Sur d’autres aspects, l’introspection occupe une place privilégiée. Dans « La horde », Helmut Tellier parle à la première personne, pour mieux aborder nos aspirations et nos traumatismes adolescents, qui parfois nous poursuivent encore à l’âge adulte. Plus précisément, il y raconte notre envie très souvent irrépressible de s’intégrer à un groupe et de fuir la détresse que provoque l’isolement. Raison pour laquelle il ne cède à aucun passéisme, affirmant que
Non c’était pas mieux avant. C’était juste avoir vingt ans, sans croiser âme sœur qui vive.
https://youtu.be/bMJii9sF1yM
La concentration des parties instrumentales autour de la guitare électrique saturée aurait pu signifier un changement de cap de la part des musiciens de La Maison Tellier. De même, l’intervention occasionnelle du synthétiseur apporte quelques sonorités électroniques, proches de celles de la new wave et moins habituelles dans leur musique. Elles apparaissent de façon flagrante dans la chanson titre de l’album, rythmée par la batterie d’Alexandre Tellier. Mais si le style des Rouennais prend inévitablement de nouveaux contours, il parvient à conserver l’identité musicale « Americana » qu’ils avaient développée pendant toutes ces années et à laquelle leur public s’est attaché. (L’americana est défini comme un mélange de musique roots américaine et des traditions musicales qui ont fait l’histoire musicale américaine : folk, country, rhythm and blues et rock ‘n’ roll et pop rock, NDLR)
De plus, les textes d’Helmut Tellier présentent une qualité poétique certaine et empruntent à de nombreuses références musicales, littéraires et cinématographiques qu’on savoure au détour de discrètes allusions. C’est ainsi qu’un passage du fameux poème « Liberté » de Paul Eluard se retrouve transformé, ou plutôt mué en une expression du désarroi face au changement physique et hormonal de l’adolescence. Dans un autre registre, chaque refrain de « Chinatown » fait apparaître la formule « It’s all over now, baby », comme en écho au « It’s All Over Now (Baby Blue) » de Bob Dylan.
On retrouve également la voix si expressive et parfois emplie de sanglots d’Helmut Tellier. Son ton plaintif, par moments impulsif et irrégulier, lui a souvent valu une comparaison à la vocalité de Gérard Manset et on peut aussi le rapprocher de celle d’Alain Bashung.
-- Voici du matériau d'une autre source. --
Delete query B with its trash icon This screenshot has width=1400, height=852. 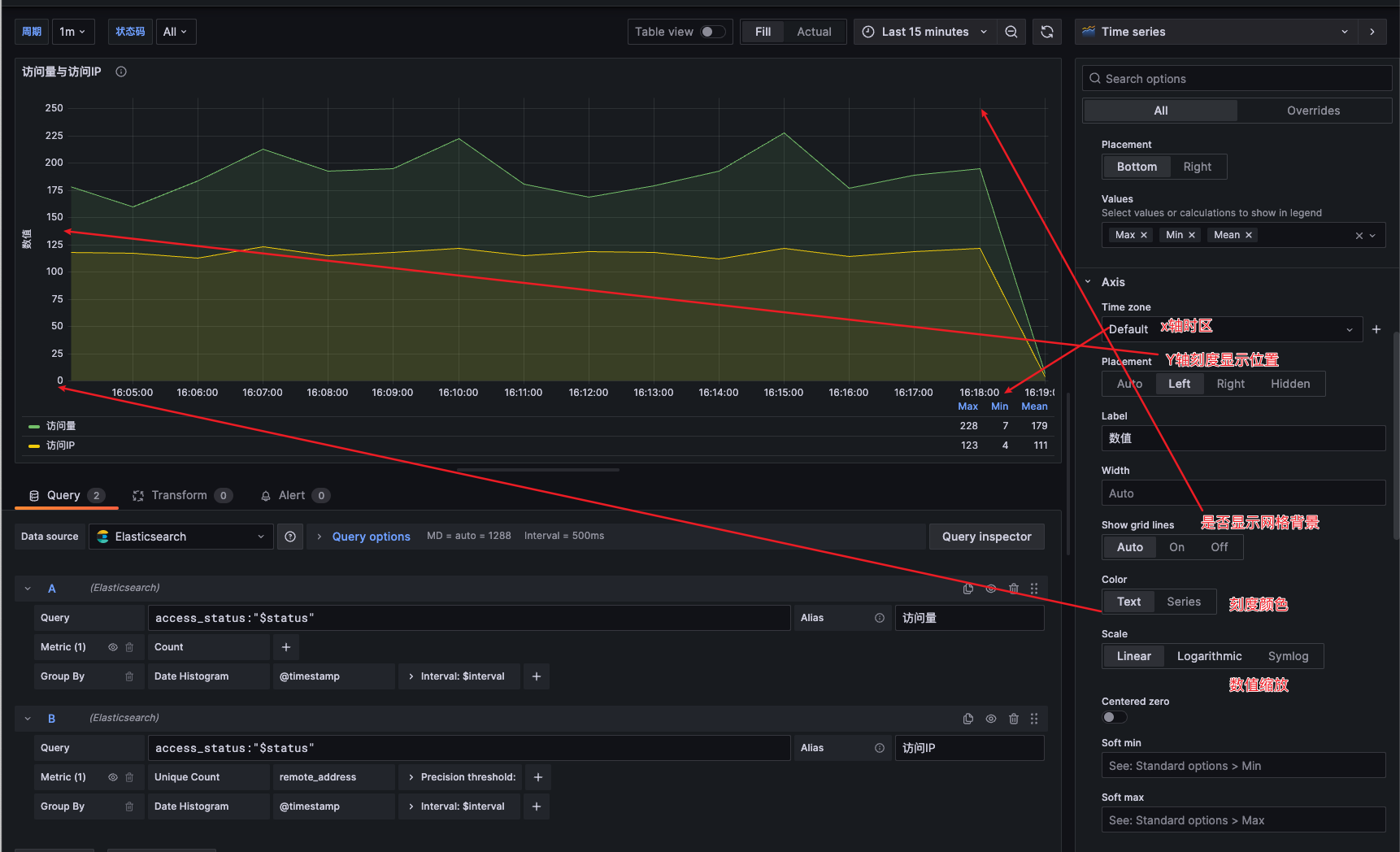1013,719

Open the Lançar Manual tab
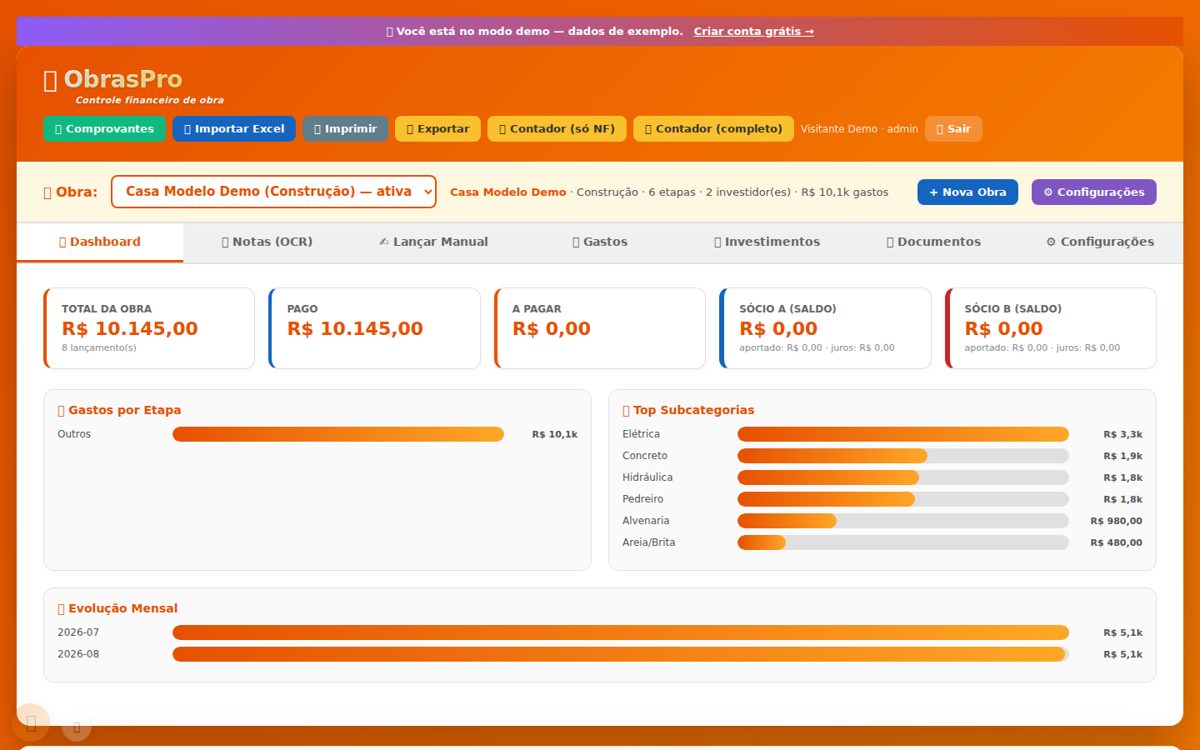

Mentionnons encore les parties de trompette et de cuivres assurées par Léopold Tellier, toujours très chantantes et dont les différents modes de jeu confèrent à l’album des couleurs sonores diverses. Le timbre de ses instruments attribue plus que jamais une patte singulière au style orienté rock et folk du groupe. On le remarque notamment à l’occasion d’une très belle polyphonie dans les refrains de la chanson « Ali » et d’une délicate intervention mélodique de la trompette lors du pont de « Chinatown ».
Avec Primitifs modernes, les musiciens de La Maison Tellier parviennent à dépeindre des tranches de vies souvent difficiles, tout en nous offrant un exutoire et en nous transmettant un réel enthousiasme. Ces sentiments mêlés traversent toutes les chansons et trouvent leur épilogue dans « Que mes chansons… reposent en paix », concluant l’ensemble dans l’effervescence. Dans tous les cas, ces existences mises en musique parlent à nos âmes esseulées, et leur tiennent compagnie le temps de l’écoute. Les concerts qui jalonneront la prochaine tournée du groupe devraient permettre de prolonger ce moment, pour notre plus grand plaisir…
L’album Primitifs modernes de La Maison Tellier sortira le 22 mars prochain sur le label Messalina/Verycords/Warner.
Leur prochaine tournée sera marquée par trois dates en Bretagne : le 2 mai au Vauban de Brest (29), le 3 mai à l’Echonova de St Avé (56) et le 4 mai à l’Ubu de Rennes (35).